Выбрать главу

Повторяемость одних и тех же сюжетов и мотивов подтверждает, что за их спиной не стояло действительное событие, так как для оправдания многократного “переиздания” им недостает характерности. Если, как мы уже это видели на примере жития Пелагии, можно было думать, что рассказ о женщине, под видом евнуха ведущей жизнь анахорета или подвизающейся в мужском монастыре, отражает причудливый характер свойственного времени благочестия и вполне вероподобен в своей единичности, то массовость этой ситуации в житиях (достаточно назвать жития Анастасии Патрикии, Ефросинии Александрийской, Феодоры Александрийской, Евгении, Марии — Марина, Афанасии и Андроника, Аполлинарии — Дорофея, Матроны Пергской, Сусанны, Евфросинии Новой) должна была бы поколебать веру в житейское происхождение ситуации, не будь даже Узенером раскрыта мифологическая природа мотива женско-мужской травестии. [14]

Псевдореалистичны также многие другие жития.

Область с нашей точки зрения фантастических легенд (византийцы, впрочем, не делали разницы между реальным и сказочным, считая то и другое в одинаковой мере достоверным) тоже обнаруживает свою зависимость от фольклорных или языческих источников.

Черты древнегреческого фольклора вырисовываются в легендах о святых, которые исцелили льва и за это обрели в нем верного помощника. Вместо язычника Андрокла, спасенного от смерти благодарным львом, это святые Герасим, Савва Освященный, Анин и многие другие герои житий, которым служит благодарный лев.

В чуде Георгия, явленном им Феописту, можно узнать миф о Дионисе и Икарии. Подобно Дионису, в благодарность за оказанное гостеприимство подарившему Икарию виноградную лозу, Георгий награждает своего хозяина, воскресив весь скот, убитый им для угощения святого.
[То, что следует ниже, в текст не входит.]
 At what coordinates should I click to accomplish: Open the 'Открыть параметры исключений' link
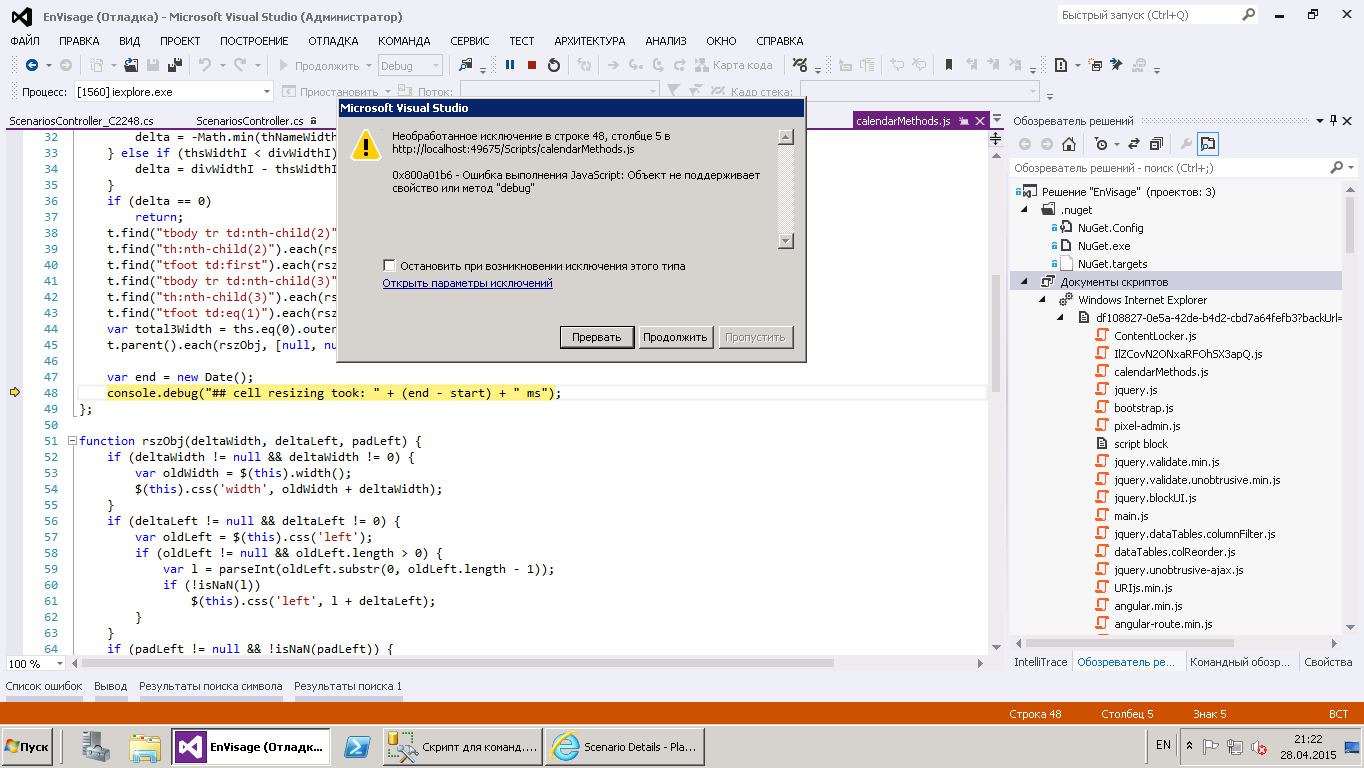[x=467, y=283]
Впрочем, сюжет о божестве, в человеческом облике посетившем дом бедняка и воздавшем ему за гостеприимство, встречается в дохристианское и христианское время в международном фольклоре.

При единообразии схемы варьируется лишь фигура гостя, воплощаемая то в образе языческого божества или героя, то доброй волшебницы, то святого и, наконец, самого Христа, и получаемый хозяином дар: это либо воскрешенный скот, либо золотые монеты по числу жиринок, плавающих в супе (так Христос вознаграждает бедную вдову), либо виноградная лоза, либо еще что-нибудь.
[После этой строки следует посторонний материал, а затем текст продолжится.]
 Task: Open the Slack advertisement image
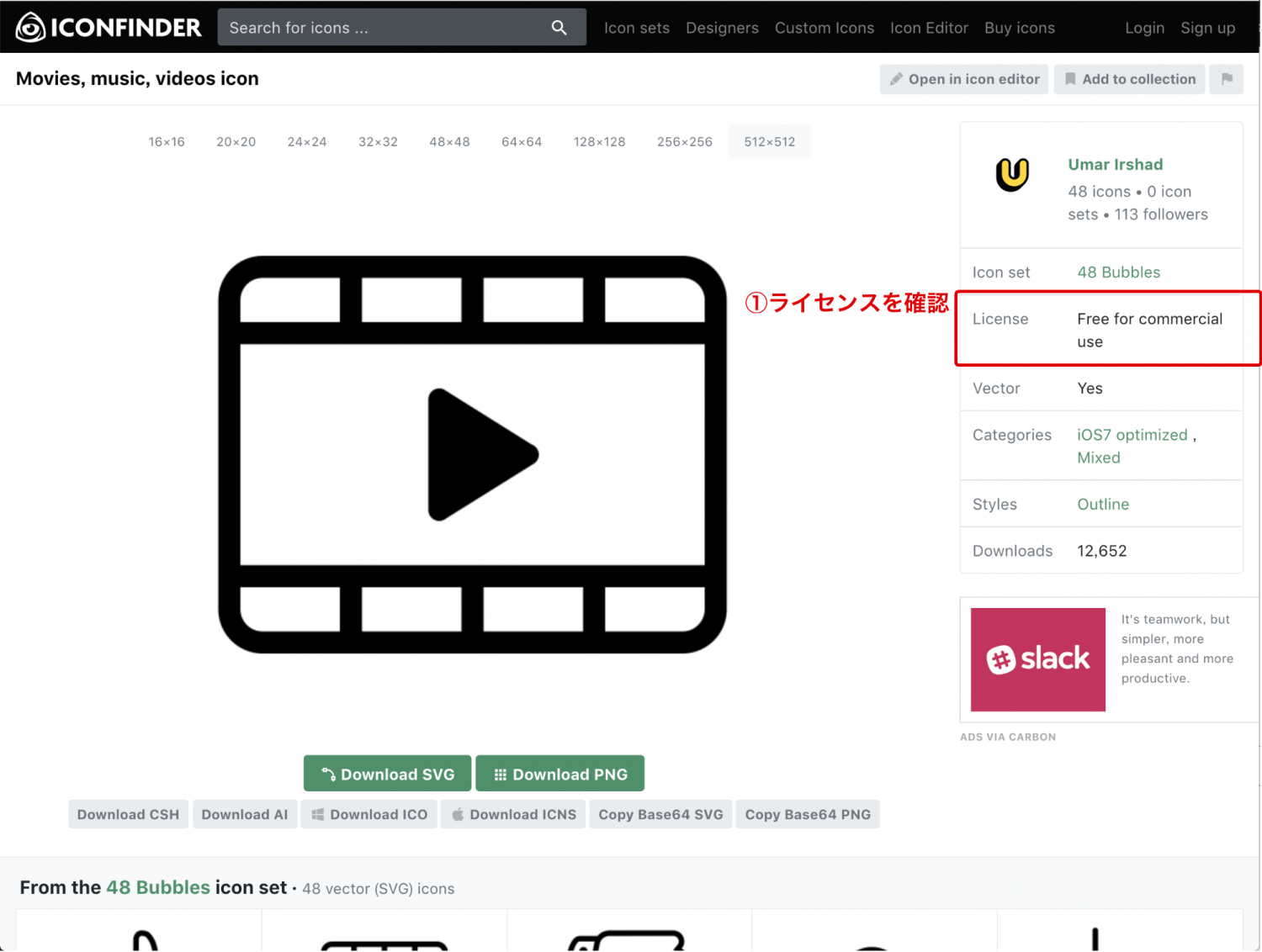click(x=1037, y=659)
Пример книжного языческого влияния дает житие Макария Римского. Первая часть, занятая повествованием о странствии трех монахов в поисках края света, повторяет известный в Греции со времен Гомера и отраженный международным фольклором сюжет путешествия по чудесным странам. Автор этой монашеской Одиссеи использовал один из позднейших ее вариантов, христианизированный пересказ народной книги об Александре Македонском псевдо-Каллисфена, в котором подлинная биография Александра отступила на задний план и сюжет преимущественно [15] касался его чудесных приключений в дальних землях. Христианско-монашескому образу мышления чужда и завязка, тоже восходящая к языческому источнику и мотивирующая предпринятое странствие стремлением постигнуть тайны вселенной. Недаром во второй, назидательной, части легенды автор показывает тщету и греховность подобного стремления.
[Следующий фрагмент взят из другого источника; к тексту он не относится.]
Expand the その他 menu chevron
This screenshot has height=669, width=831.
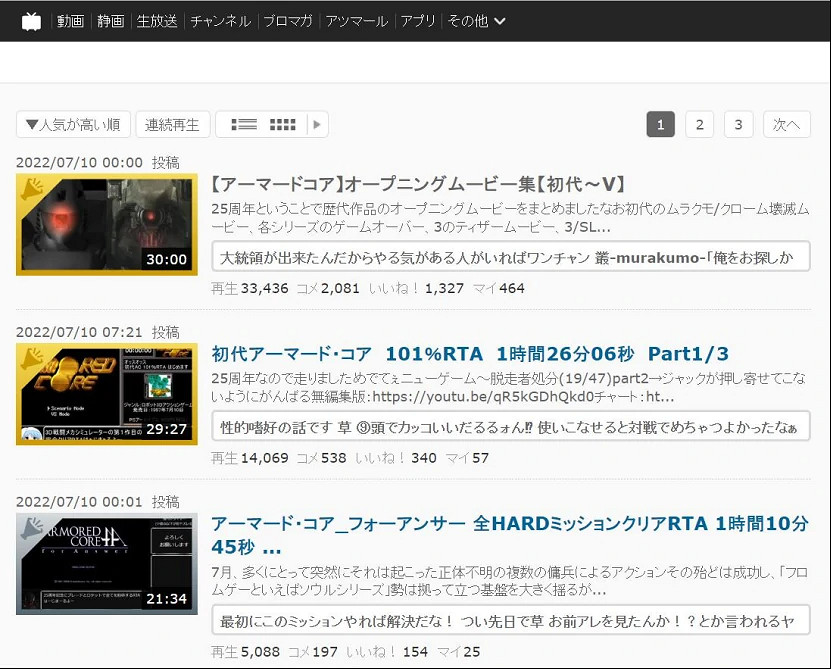(499, 19)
Агиография, как мы видели, развивалась в русле широкой и подчас прямо враждебной ей религиозной и повествовательной традиции, которую она искусно умела перерабатывать и подчинять своим потребностям.

Перечень источников, питавших агиографию, был бы неполным, не упомяни мы действительную жизнь, которая тоже служила материалом агиографу. Следует, однако, не забывать, что факты, имевшие место в реальности, а также исторические личности становились обычно точкой аккумуляции мифологических мотивов и фольклорных схем.

* * *

Еще в большей мере, чем другие жанры византийской литературы, агиография подчинена дидактике, что сказалось на характере используемых ею средств выражения.

Византийская агиография выработала стиль, обладающий и при условии удаленности памятников друг от друга во времени, их жанровой неоднородности и различии направлений, в русле которых они возникли, рядом общих признаков, позволяющих видеть в нем особую эстетическую категорию. Главнейшая его характеристика, интегрирующая многообразные частные особенности (они будут описаны ниже),— это абстрактно-генерализующий способ изображения и идеализация изображаемого, т. е. подчинение его религиозно-нравственному нормативу. При этом в угоду общей идее жертвуется частным — вместо живых людей в отвлеченных условиях действуют собирательные воплощения общих идей, сословий и профессий, догматика и мораль просвечивают сквозь приданную им антропоморфную оболочку, а действительность укладывается в рамки желательных идеальных ситуаций. [16]Повествование заботливо очищается от всего единичного и протекает в условной отвлеченной атмосфере, близкой к атмосфере аллегории.